When bashing Inbox by Gmail was still a thing
"Give it another chance". That's what a colleague told me. Inbox by Gmail wasn't great when it came out in 2015. And it introduced a whole new paradigm, which made it a pain in the ass to adopt. But two years down the line, it's a whole new beast. I gave it another fair try, and I wouldn't go back.
I have always been hard on myself with my Gmail management. Hunting for the inbox zero a.k.a. zero unread emails. Using labels and filters to sort emails from the get-go. I also used stars to postpone important emails while not archiving them. And finally kept my inbox clean and tidy and used it as a very short to-do list. Doing so worked fine, but I ended up with at least a dozen emails camping in my inbox for a long time. Sometimes months. And that's not clean & tidy. So I started using other tools to handle the long lived reminders... which opened other can of worms.
If your workflow looks like mine, Inbox is in fact made for you.
The biggest idea behind Inbox is the postponing system. With a click of a button, I can make an email disappear from the inbox and make it reappear when the time is right. Either based on time, for instance tomorrow or tonight. Or based on your location, for example "when I'm back home". Also, when Inbox recognizes an Amazon package, a new "postpone until the day of delivery" option appears. Using postponing, you can reduce your whole inbox to a single digit number of emails in no time. Or even go for a real inbox-zero. Which looks like this:
Inbox also has a whole bunch of improvements in bundling of emails and showing them to you "grouped". Important emails should stand out and not disappear under the rest. You can have all the notifications for one service bundled together and appear in your Inbox as one line. Additionally, you can create rules for the bundle and let it appear only at 7 am for example.
Inbox handle emails like reminders in a to-do app, and in fact, Inbox can become that as well. You can create reminders that appear in your inbox and use the exact same mechanisms. I currently have a neat workflow using iOS reminders and Siri so I haven't played with it much yet. And I'm sure there are some more features that I didn't discover yet.
The Inbox UI used to look very different from Gmail in 2015. So different that switching from Gmail to Inbox was very disturbing back then. The UIs in 2017 now look very similar. Both are very clean with few buttons. There are still noticeable differences though. Trying to use Inbox like you use Gmail would still feel clumsy. There is no "mark as read" button & no folder/label management for instance, which made my 2015 self very uneasy.

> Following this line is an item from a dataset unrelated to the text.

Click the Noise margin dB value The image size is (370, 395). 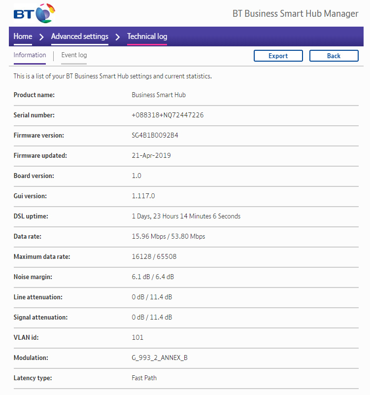[x=153, y=277]
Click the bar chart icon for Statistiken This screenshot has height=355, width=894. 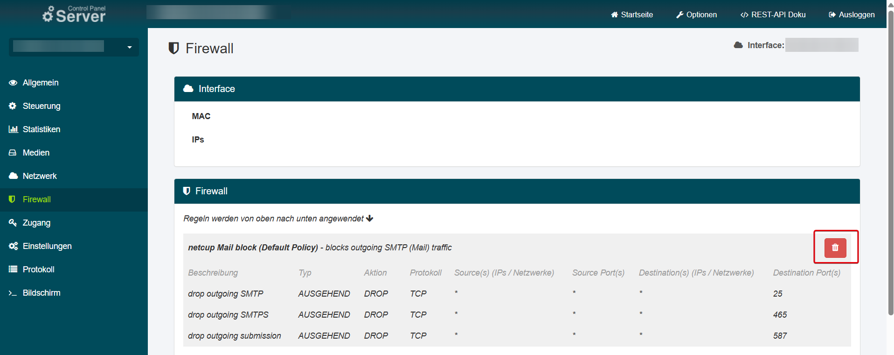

What I find most fascinating with this story is how quick I was to put Inbox in the "failure box". I rejected the UI and the UX (user experience) because it didn't fit my personal workflow at the time. I had created a workflow based on what Gmail could offer and couldn't replicate this in Inbox. And this disturbed me, even though my Gmail workflow was a hack in itself. I had made the most of the tool, and shaped my workflow onto it. Getting a new tool that was closer to what "should be", didn't feel natural at first, and I rejected it.
And here comes the meta question. If this happened once, how many ideas did I dump down the drain because of... reasons? How often did I act like this? Should I start a list of "things I decided was dumb now and should revisit later"? Do you know this feeling as well?